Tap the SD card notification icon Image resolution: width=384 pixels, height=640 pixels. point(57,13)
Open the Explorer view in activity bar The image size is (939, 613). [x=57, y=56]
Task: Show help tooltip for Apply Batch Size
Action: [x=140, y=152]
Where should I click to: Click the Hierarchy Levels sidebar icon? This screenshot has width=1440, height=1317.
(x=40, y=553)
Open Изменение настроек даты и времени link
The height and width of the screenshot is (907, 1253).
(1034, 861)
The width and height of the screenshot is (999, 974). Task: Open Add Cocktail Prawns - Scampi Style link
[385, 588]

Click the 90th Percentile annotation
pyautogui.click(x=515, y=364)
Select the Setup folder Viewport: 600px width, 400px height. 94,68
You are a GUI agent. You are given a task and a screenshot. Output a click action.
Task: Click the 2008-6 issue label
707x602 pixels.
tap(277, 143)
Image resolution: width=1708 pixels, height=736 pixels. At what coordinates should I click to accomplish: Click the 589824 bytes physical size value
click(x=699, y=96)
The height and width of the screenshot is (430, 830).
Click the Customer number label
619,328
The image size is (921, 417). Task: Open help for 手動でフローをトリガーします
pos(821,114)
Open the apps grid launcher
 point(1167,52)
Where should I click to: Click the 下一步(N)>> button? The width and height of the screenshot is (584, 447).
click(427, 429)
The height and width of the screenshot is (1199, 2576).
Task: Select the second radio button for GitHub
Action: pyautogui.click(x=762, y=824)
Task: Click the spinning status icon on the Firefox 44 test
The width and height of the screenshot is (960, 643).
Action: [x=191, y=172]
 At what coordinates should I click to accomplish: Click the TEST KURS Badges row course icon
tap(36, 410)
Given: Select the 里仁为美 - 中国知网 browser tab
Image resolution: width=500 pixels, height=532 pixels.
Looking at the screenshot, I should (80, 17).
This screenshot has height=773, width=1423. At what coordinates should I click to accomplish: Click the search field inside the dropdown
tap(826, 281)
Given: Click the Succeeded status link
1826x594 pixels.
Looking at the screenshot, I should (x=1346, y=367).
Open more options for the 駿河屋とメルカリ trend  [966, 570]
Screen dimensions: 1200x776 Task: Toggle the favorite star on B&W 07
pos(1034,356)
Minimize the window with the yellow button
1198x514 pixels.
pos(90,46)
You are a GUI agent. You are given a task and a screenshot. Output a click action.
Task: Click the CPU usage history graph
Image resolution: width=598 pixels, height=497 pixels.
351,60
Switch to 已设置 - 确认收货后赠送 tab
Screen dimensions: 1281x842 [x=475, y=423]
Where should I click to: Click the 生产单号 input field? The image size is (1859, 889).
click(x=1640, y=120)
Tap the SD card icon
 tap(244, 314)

**Requirement**
Every record needs to be reproduced exactly, with none skipped.

**Written answer**
Tap the SD card notification icon Image resolution: width=384 pixels, height=640 pixels. point(57,13)
Open the Explorer view in activity bar The image size is (939, 613). [x=57, y=56]
Task: Show help tooltip for Apply Batch Size
Action: [x=140, y=152]
Where should I click to: Click the Hierarchy Levels sidebar icon? This screenshot has width=1440, height=1317.
(x=40, y=553)
Open Изменение настроек даты и времени link
The height and width of the screenshot is (907, 1253).
(1034, 861)
The width and height of the screenshot is (999, 974). Task: Open Add Cocktail Prawns - Scampi Style link
[385, 588]

Click the 90th Percentile annotation
pyautogui.click(x=515, y=364)
Select the Setup folder Viewport: 600px width, 400px height. 94,68
You are a GUI agent. You are given a task and a screenshot. Output a click action.
Task: Click the 2008-6 issue label
707x602 pixels.
tap(277, 143)
Image resolution: width=1708 pixels, height=736 pixels. At what coordinates should I click to accomplish: Click the 589824 bytes physical size value
click(x=699, y=96)
The height and width of the screenshot is (430, 830).
Click the Customer number label
619,328
The image size is (921, 417). Task: Open help for 手動でフローをトリガーします
pos(821,114)
Open the apps grid launcher
 point(1167,52)
Where should I click to: Click the 下一步(N)>> button? The width and height of the screenshot is (584, 447).
click(427, 429)
The height and width of the screenshot is (1199, 2576).
Task: Select the second radio button for GitHub
Action: pyautogui.click(x=762, y=824)
Task: Click the spinning status icon on the Firefox 44 test
The width and height of the screenshot is (960, 643).
Action: [x=191, y=172]
 At what coordinates should I click to accomplish: Click the TEST KURS Badges row course icon
tap(36, 410)
Given: Select the 里仁为美 - 中国知网 browser tab
Image resolution: width=500 pixels, height=532 pixels.
Looking at the screenshot, I should (80, 17).
This screenshot has height=773, width=1423. At what coordinates should I click to accomplish: Click the search field inside the dropdown
tap(826, 281)
Given: Click the Succeeded status link
1826x594 pixels.
Looking at the screenshot, I should (x=1346, y=367).
Open more options for the 駿河屋とメルカリ trend  [966, 570]
Screen dimensions: 1200x776 Task: Toggle the favorite star on B&W 07
pos(1034,356)
Minimize the window with the yellow button
1198x514 pixels.
pos(90,46)
You are a GUI agent. You are given a task and a screenshot. Output a click action.
Task: Click the CPU usage history graph
Image resolution: width=598 pixels, height=497 pixels.
351,60
Switch to 已设置 - 确认收货后赠送 tab
Screen dimensions: 1281x842 [x=475, y=423]
Where should I click to: Click the 生产单号 input field? The image size is (1859, 889).
click(x=1640, y=120)
Tap the SD card icon
 tap(244, 314)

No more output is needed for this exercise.